自分でも愕然とした。頭の中が完全に白紙になる。
何だ、この声は? こんなものが自分の声なのか? これでは、まるで……。
不意に、目の前がぼんやりと薄暗くなった。かすんだ視界の向こうで、ボルスたちが恐怖の叫び声を上げた。自身がどうなっているのか。ゼフィオンにはまったく理解できなかった。ただ本能の赴くままに、ゆらりと立ち上がる。――4本の足で。
「ガアァァァッ!」
体内に蓄積されたすべての負の感情を吐き出すかのように、ゼフィオンは咆哮した。覚醒。まさに今の自分だろう。
大地を蹴ると、逃げ惑うボルスに追いつき、その太った首に力一杯牙を立てた。血が口中に溢れる。それを迷うことなく飲み下す。
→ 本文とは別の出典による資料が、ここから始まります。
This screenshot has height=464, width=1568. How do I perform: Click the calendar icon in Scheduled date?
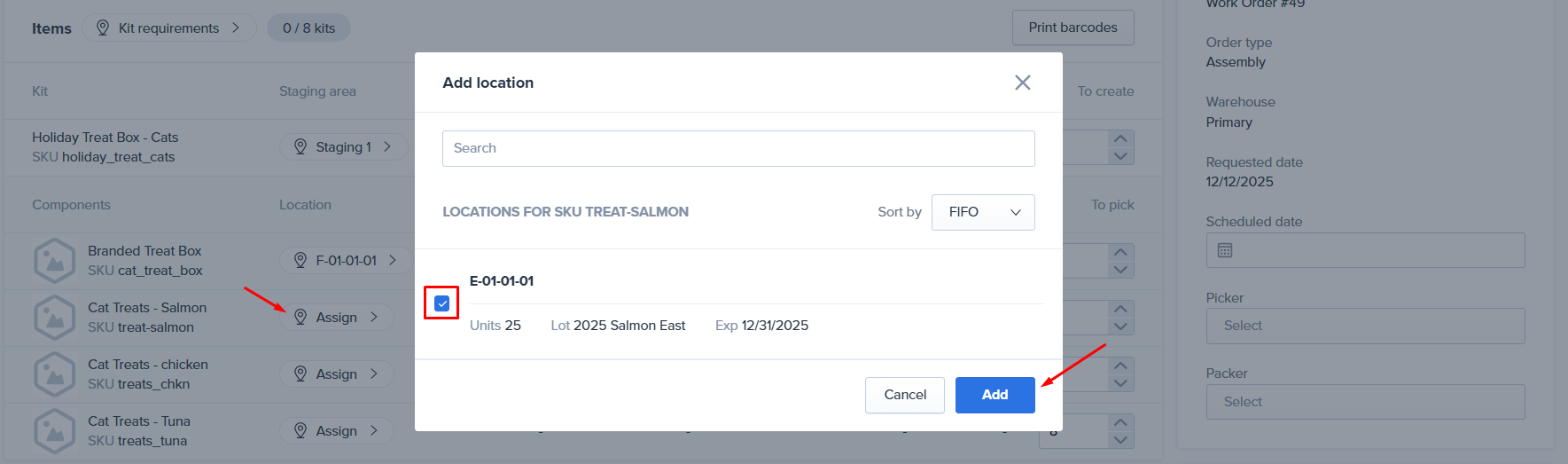coord(1225,250)
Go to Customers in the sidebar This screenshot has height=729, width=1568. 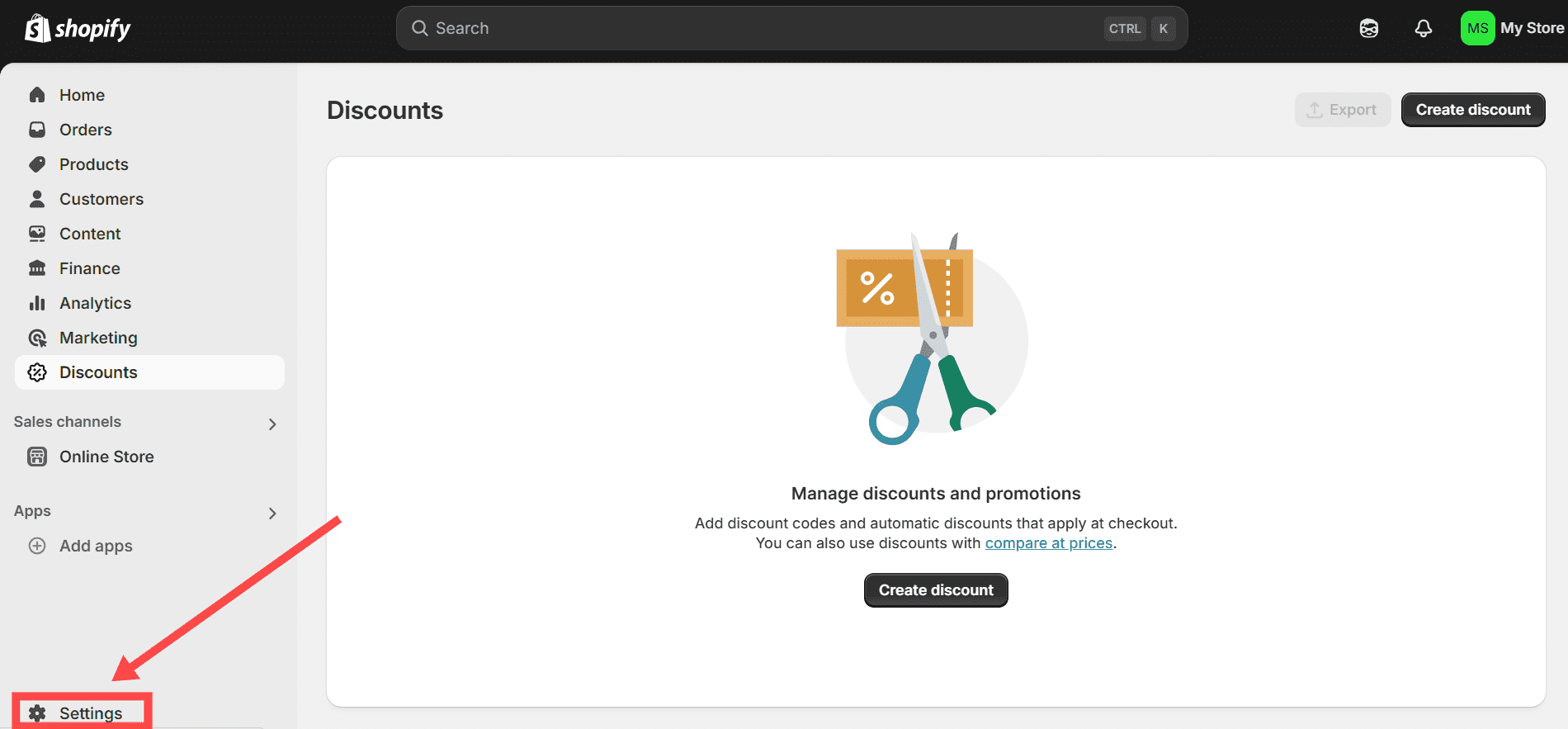[x=101, y=199]

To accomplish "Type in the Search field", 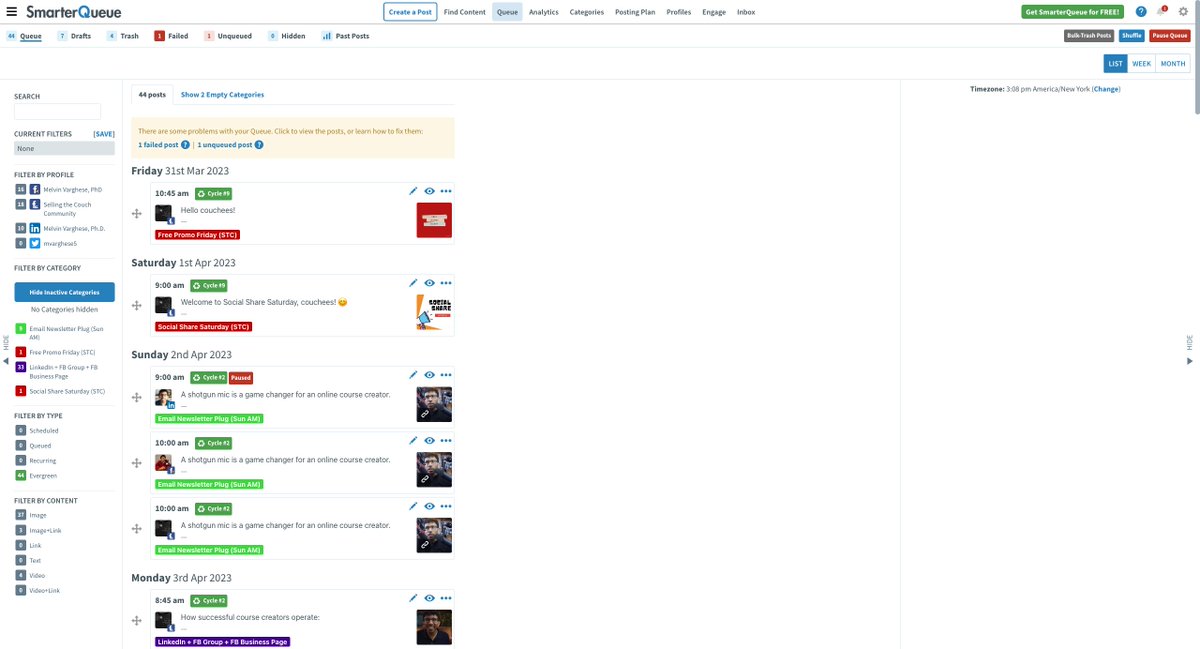I will click(57, 112).
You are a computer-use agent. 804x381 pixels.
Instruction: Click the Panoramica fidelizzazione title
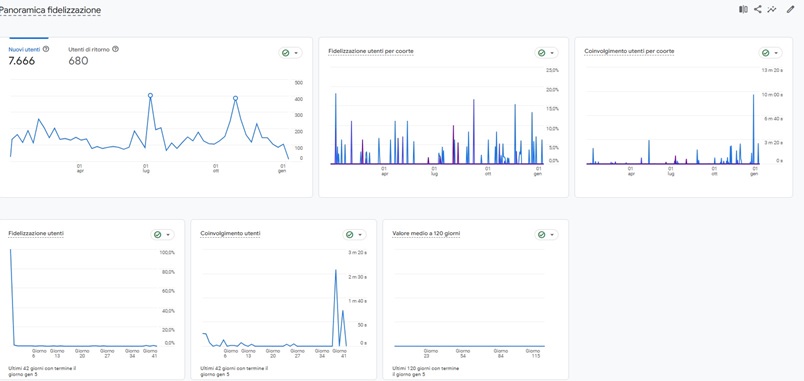click(50, 10)
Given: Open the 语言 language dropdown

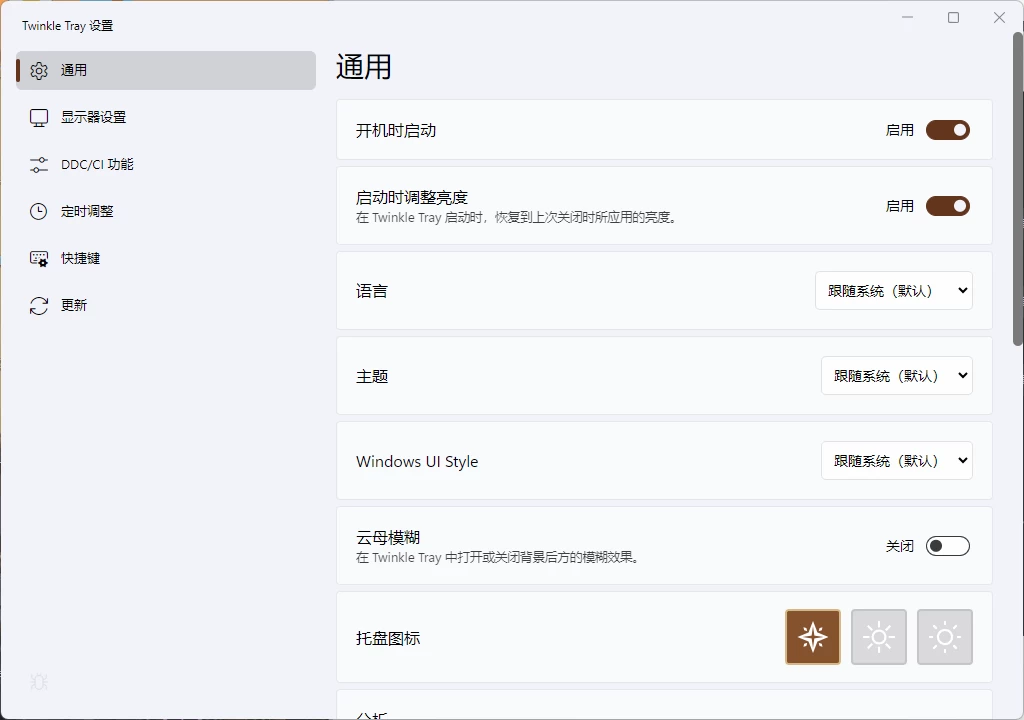Looking at the screenshot, I should pos(893,290).
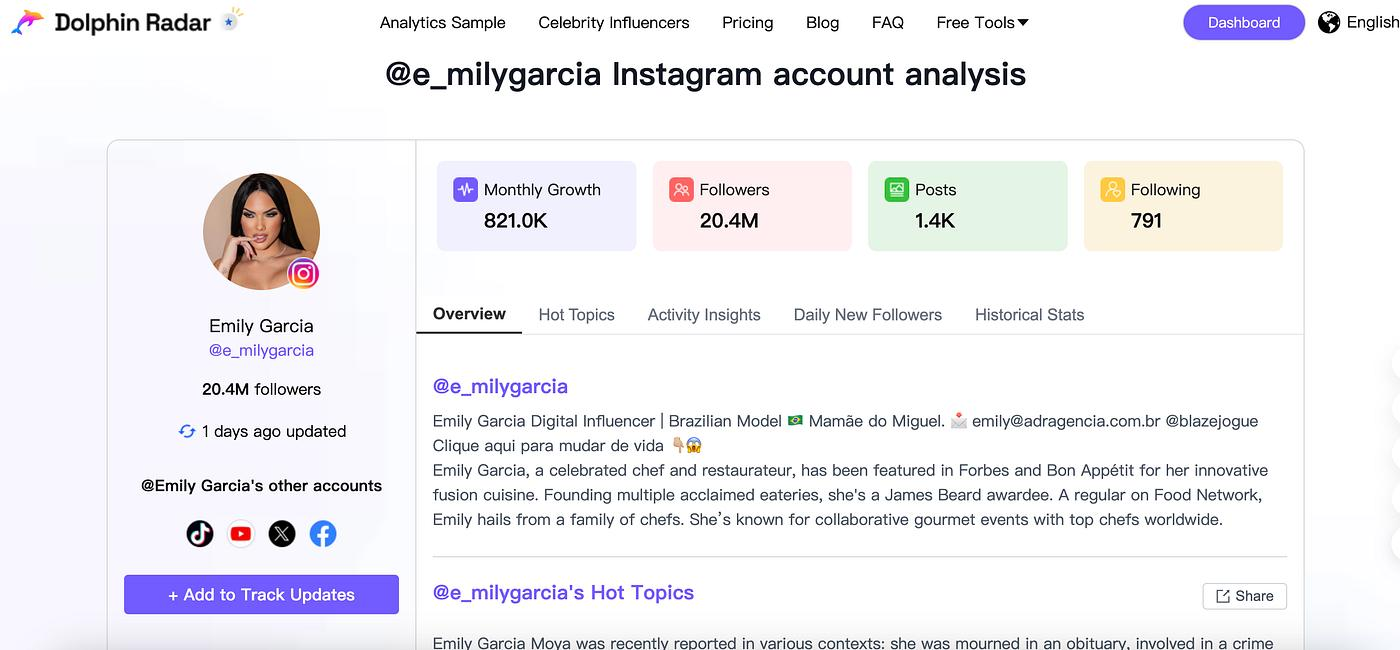Click the Dashboard button
Screen dimensions: 1400x650
[x=1244, y=22]
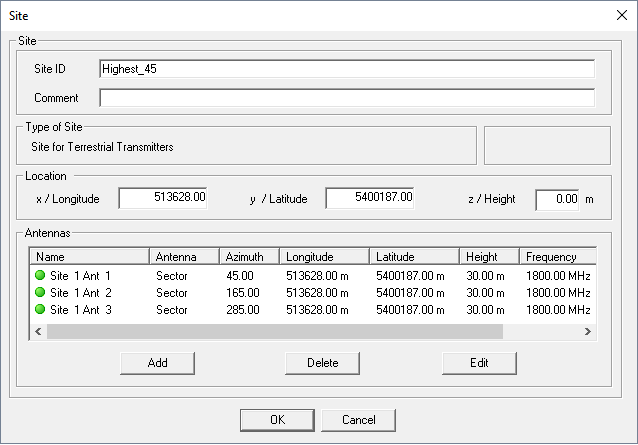Sort antennas by Name column header
Image resolution: width=638 pixels, height=445 pixels.
point(89,257)
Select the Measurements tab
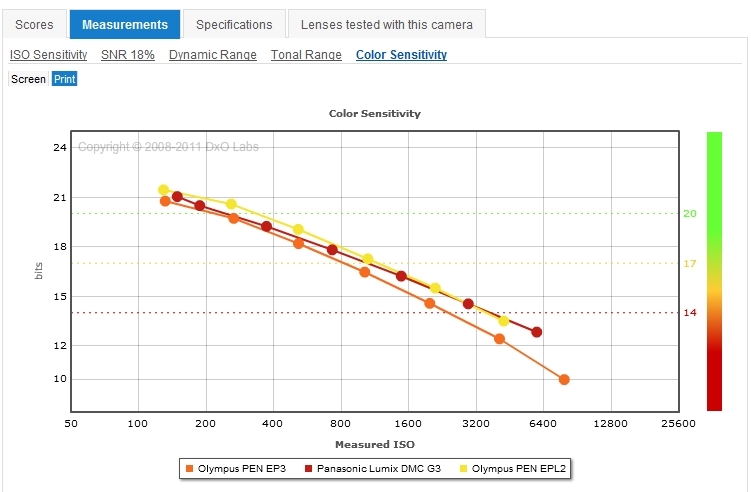751x492 pixels. click(x=125, y=24)
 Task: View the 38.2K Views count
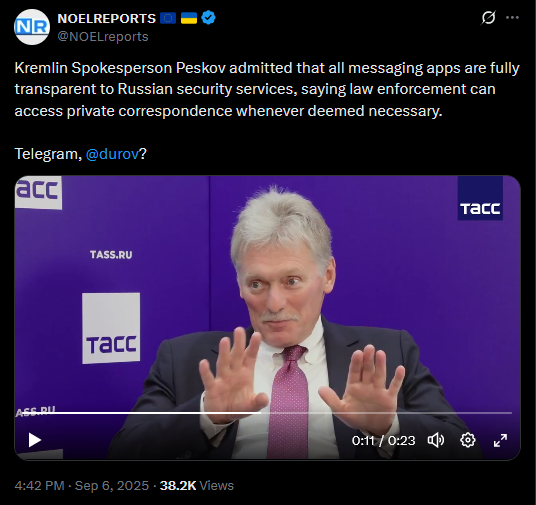pyautogui.click(x=197, y=486)
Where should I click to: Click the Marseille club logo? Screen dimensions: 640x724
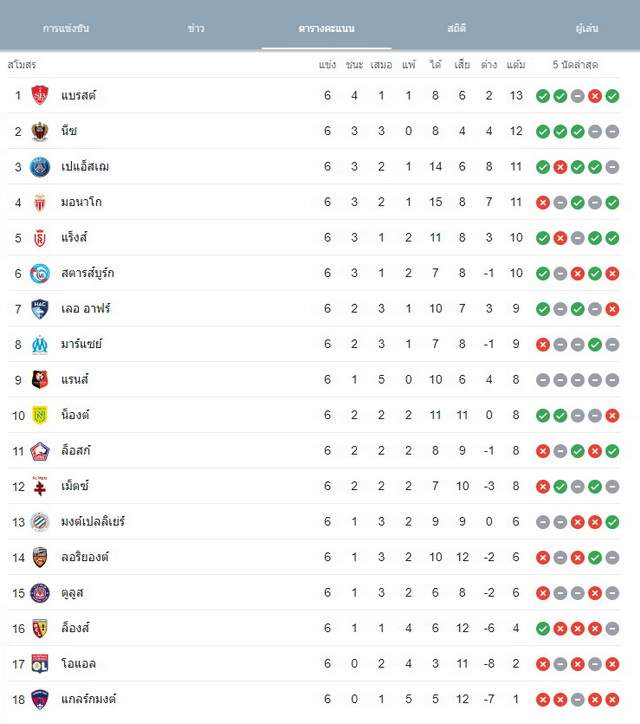coord(40,344)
血の香りと味が咽喉を滑り落ちる感触に、歓喜の震えを抑えることができなかった。
ゼフィオンは知った。
おのれが人ではないことを。
母と自分が、村で迫害を受ける理由を。
そして。
母の話が真実である事を。
夕暮れの中、少年たちを残らず無残な姿に変えて、ゼフィオンは家に帰った。彼を出迎えた母は、目を見開いたまましばらく動かなかった。
震える手が、犬かと見間違うほどの小さな漆黒の狼を両手で抱きしめる。
「母さん……」
ゼフィオンは声に出した。いや、出したつもりだった。だが、内から出てきたのは忌まわしい獣の声。言葉には、ならぬ。
息子の名を呼びながら泣き崩れる母の顔を見上げる。
「母さん……」
――ゼフィオンは、目を開けた。
目の前に、微笑む女の顔があった。